===== Task material =====

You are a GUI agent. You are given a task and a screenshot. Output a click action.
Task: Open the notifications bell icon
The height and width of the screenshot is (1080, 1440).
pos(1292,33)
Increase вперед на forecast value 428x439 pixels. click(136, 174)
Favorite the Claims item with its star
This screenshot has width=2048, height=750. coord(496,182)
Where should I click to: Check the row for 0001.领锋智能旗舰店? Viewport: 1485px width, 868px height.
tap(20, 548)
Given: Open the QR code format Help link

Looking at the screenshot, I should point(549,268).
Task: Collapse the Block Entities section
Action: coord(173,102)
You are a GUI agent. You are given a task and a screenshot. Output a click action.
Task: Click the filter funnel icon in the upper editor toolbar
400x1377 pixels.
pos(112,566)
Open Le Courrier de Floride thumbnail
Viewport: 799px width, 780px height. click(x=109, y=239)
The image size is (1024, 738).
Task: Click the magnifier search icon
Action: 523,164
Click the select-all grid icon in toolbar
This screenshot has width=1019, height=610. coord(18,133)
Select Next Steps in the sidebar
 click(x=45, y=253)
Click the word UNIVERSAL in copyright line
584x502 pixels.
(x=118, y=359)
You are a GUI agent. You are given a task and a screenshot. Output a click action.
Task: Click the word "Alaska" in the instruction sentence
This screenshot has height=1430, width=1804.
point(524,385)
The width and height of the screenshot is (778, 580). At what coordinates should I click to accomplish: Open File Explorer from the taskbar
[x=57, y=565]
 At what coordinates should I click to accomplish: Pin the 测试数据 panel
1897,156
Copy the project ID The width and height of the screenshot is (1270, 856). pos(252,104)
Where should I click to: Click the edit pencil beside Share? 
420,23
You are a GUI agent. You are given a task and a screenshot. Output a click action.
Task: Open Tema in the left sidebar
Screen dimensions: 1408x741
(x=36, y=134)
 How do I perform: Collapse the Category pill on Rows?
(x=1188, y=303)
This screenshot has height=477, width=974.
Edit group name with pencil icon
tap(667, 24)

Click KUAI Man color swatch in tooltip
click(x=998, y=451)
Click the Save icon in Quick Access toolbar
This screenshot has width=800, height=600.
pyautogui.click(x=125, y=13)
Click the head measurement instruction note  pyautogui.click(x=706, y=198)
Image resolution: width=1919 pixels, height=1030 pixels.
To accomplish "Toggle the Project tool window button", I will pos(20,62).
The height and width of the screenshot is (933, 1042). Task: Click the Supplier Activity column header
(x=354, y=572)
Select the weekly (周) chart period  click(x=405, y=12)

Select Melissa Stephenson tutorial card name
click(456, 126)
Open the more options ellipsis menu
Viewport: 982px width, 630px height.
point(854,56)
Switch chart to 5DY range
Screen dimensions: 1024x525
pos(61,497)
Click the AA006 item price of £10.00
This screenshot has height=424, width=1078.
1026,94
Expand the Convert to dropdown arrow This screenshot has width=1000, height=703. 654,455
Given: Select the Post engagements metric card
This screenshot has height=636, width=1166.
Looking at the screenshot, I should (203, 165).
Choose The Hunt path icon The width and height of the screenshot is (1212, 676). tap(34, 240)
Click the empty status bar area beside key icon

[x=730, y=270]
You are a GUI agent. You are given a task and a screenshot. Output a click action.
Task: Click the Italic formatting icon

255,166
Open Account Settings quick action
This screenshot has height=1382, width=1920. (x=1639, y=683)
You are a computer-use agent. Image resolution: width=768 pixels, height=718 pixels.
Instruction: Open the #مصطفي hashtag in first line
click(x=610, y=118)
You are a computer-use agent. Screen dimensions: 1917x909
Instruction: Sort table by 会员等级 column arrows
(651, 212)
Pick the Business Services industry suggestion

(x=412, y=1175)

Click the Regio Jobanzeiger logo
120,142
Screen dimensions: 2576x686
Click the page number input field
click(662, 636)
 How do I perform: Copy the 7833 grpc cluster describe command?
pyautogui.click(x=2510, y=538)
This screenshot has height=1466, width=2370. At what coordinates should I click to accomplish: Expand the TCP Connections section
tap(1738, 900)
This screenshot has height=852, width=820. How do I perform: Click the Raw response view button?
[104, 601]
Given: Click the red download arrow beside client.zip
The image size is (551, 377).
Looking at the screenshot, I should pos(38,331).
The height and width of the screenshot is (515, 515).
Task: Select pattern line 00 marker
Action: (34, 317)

=====

Extract the records from the start up to and including the line containing "tap(667, 24)", copying each line without change.

You are a GUI agent. You are given a task and a screenshot. Output a click action.
Task: Open the notifications bell icon
The height and width of the screenshot is (1080, 1440).
pos(1292,33)
Increase вперед на forecast value 428x439 pixels. click(136, 174)
Favorite the Claims item with its star
This screenshot has width=2048, height=750. coord(496,182)
Where should I click to: Check the row for 0001.领锋智能旗舰店? Viewport: 1485px width, 868px height.
tap(20, 548)
Given: Open the QR code format Help link

Looking at the screenshot, I should point(549,268).
Task: Collapse the Block Entities section
Action: coord(173,102)
You are a GUI agent. You are given a task and a screenshot. Output a click action.
Task: Click the filter funnel icon in the upper editor toolbar
400x1377 pixels.
pos(112,566)
Open Le Courrier de Floride thumbnail
Viewport: 799px width, 780px height. click(x=109, y=239)
The image size is (1024, 738).
Task: Click the magnifier search icon
Action: 523,164
Click the select-all grid icon in toolbar
This screenshot has width=1019, height=610. coord(18,133)
Select Next Steps in the sidebar
 click(x=45, y=253)
Click the word UNIVERSAL in copyright line
584x502 pixels.
(x=118, y=359)
You are a GUI agent. You are given a task and a screenshot. Output a click action.
Task: Click the word "Alaska" in the instruction sentence
This screenshot has height=1430, width=1804.
point(524,385)
The width and height of the screenshot is (778, 580). At what coordinates should I click to accomplish: Open File Explorer from the taskbar
[x=57, y=565]
 At what coordinates should I click to accomplish: Pin the 测试数据 panel
1897,156
Copy the project ID The width and height of the screenshot is (1270, 856). pos(252,104)
Where should I click to: Click the edit pencil beside Share? 
420,23
You are a GUI agent. You are given a task and a screenshot. Output a click action.
Task: Open Tema in the left sidebar
Screen dimensions: 1408x741
(x=36, y=134)
 How do I perform: Collapse the Category pill on Rows?
(x=1188, y=303)
This screenshot has height=477, width=974.
Edit group name with pencil icon
tap(667, 24)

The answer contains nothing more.